:: EXERCISES TO COMPLETE ::
1/ Write out the passage of the February market review from "UK government bonds, known" up to and including "our interest rate risk.".
2/ Extend the February market review, beginning after its final sentence.

:: DOCUMENT EXCERPT ::
The big story in February was rising bond yields, as the market priced in higher growth, higher inflation, and eventually higher interest rates. As investors sold bonds, bond prices went down, and bond yields went up. The 10-year US Treasury, which is considered the “risk-free” benchmark rate, hit 1.5%, triple what it yielded last summer.

Higher bond yields make other assets less attractive by comparison, so the impact rippled out into stock markets. It hit “growthy” assets like tech stocks the hardest, because they have the bulk of their profits far in the future.

UK OUTLOOK

The pound surged on hopes that the UK’s rapid vaccine rollout will help the economy reopen by the summer. While retail sales fell sharply in the month, as expected given the lockdown, other areas were resilient. Surveys showed manufacturing activity expanding, while service activity held up better than expected. To capitalise on the vaccine boost we switched some of our European weighting to the UK.

UK government bonds, known as gilts, fell on fears of higher inflation. We had already trimmed our gilt funds at the start of February, and continued to do so in early March, reducing our interest rate risk.

UNITED STATES

America was the biggest driver of inflation fears, as Biden battled to get his $1.9 trillion stimulus proposal through Congress. The package is on top of last year’s stimulus, which helped consumers squirrel away $1 trillion of spare cash. As the world’s largest economy recovers, rocketing US demand could create supply chain backlogs around the globe. Nevertheless, Treasury Secretary Janet Yellen reiterated her support, saying she was more worried about unemployment. In early March we trimmed our exposure to US Treasuries to limit the interest rate risk.

:: DATA TO EXAMINE ::
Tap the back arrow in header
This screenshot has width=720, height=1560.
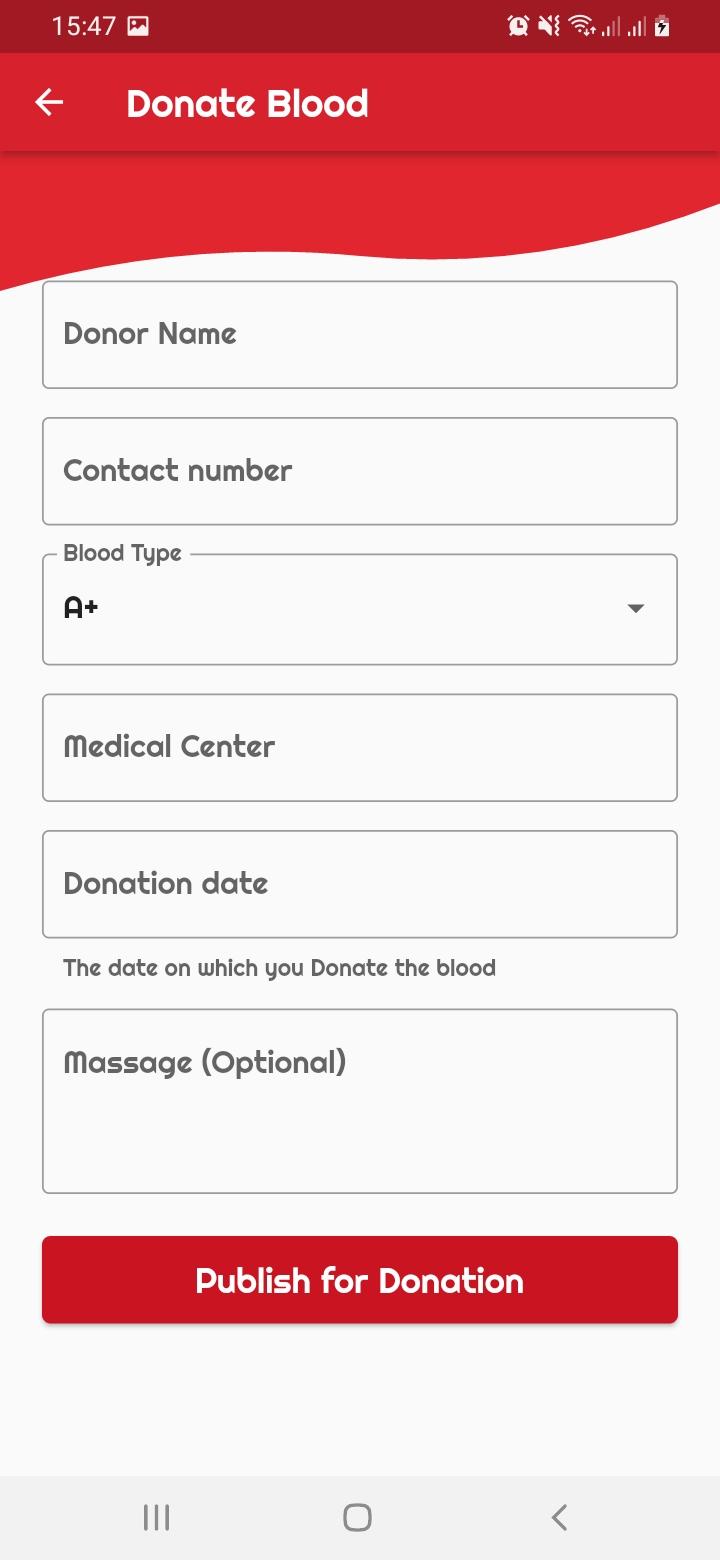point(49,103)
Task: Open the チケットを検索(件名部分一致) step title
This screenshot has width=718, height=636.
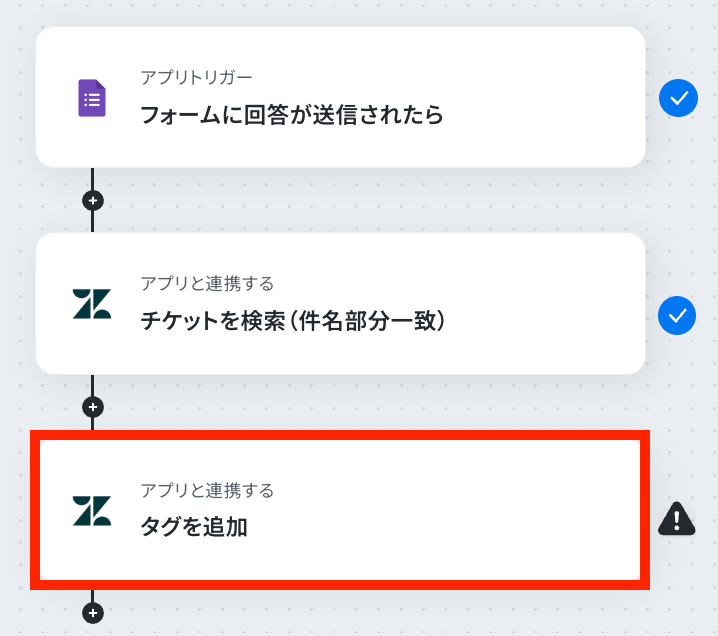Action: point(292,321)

:: OUTPUTS BY TASK ::
1/
UK government bonds, known as gilts, fell on fears of higher inflation. We had already trimmed our gilt funds at the start of February, and continued to do so in early March, reducing our interest rate risk.

2/
Cyclical stocks, such as oil and banks, did well on hopes of a vaccine-driven reopening, which lifted oil prices and steepened yield curves. The Russell 1000 Value index rose 5.8% while the Russell 1000 Growth index fell -0.1%. In response, we are trimming our holding in the US-dominated technology tracker and deploying the proceeds into cheaper areas of the UK and Europe, where we see better value.

EUROPE

The EU’s vaccine rollout has lagged that of Britain, which could cause the continent’s economy to experience a more prolonged lockdown. Therefore early in February we switched some weight from European stocks to UK ones, which should benefit from the better vaccine programme.

Mario Draghi became prime minister of Italy. His immediate priority will be the vaccine rollout, but longer term he intends to tackle Italy’s lacklustre growth and yawning deficit. As a former ECB chief, he is a market-friendly choice, who is seen as a safe, pro-EU pair of hands. Draghi’s appointment is good news for our European funds; for example, our Man GLG fund has one of its largest positions in Ferrari, the Maranello-based supercar maker.

EMERGING MARKETS

China’s economy continues to bounce back, but there are concerns that Beijing may take action to dampen Chinese house prices, which have soared over the last year. The renminbi climbed in the month, driven by the gap in economic growth rates between China and the rest of the world. Meanwhile, the fortunes of the Middle East look on firmer ground, thanks to oil prices rising to pre-Covid levels. The rise will also benefit South America and Russia. In our Tactical portfolios, we used the opportunity to increase our allocation to Emerging Markets.

JAPAN

Japan’s Nikkei index topped 30,000 for the first time since 1990, just after the country’s asset bubble popped. While Japan’s economy has emerged relatively well from the pandemic, in early March we used the opportunity to bank gains by trimming our Japan tracker fund in the Tactical portfolios.

SUMMARY

Inflation is likely to rise this spring, as the recovery takes hold and the base effect of last year’s low oil prices magnifies the reading. We believe the effect will be transient, however, and unless bank lending picks up then central banks will likely look through the figures. Therefore, we have adjusted portfolios to minimize short-term risks, but maintain our conviction that high-quality stocks will deliver the best returns in the long run.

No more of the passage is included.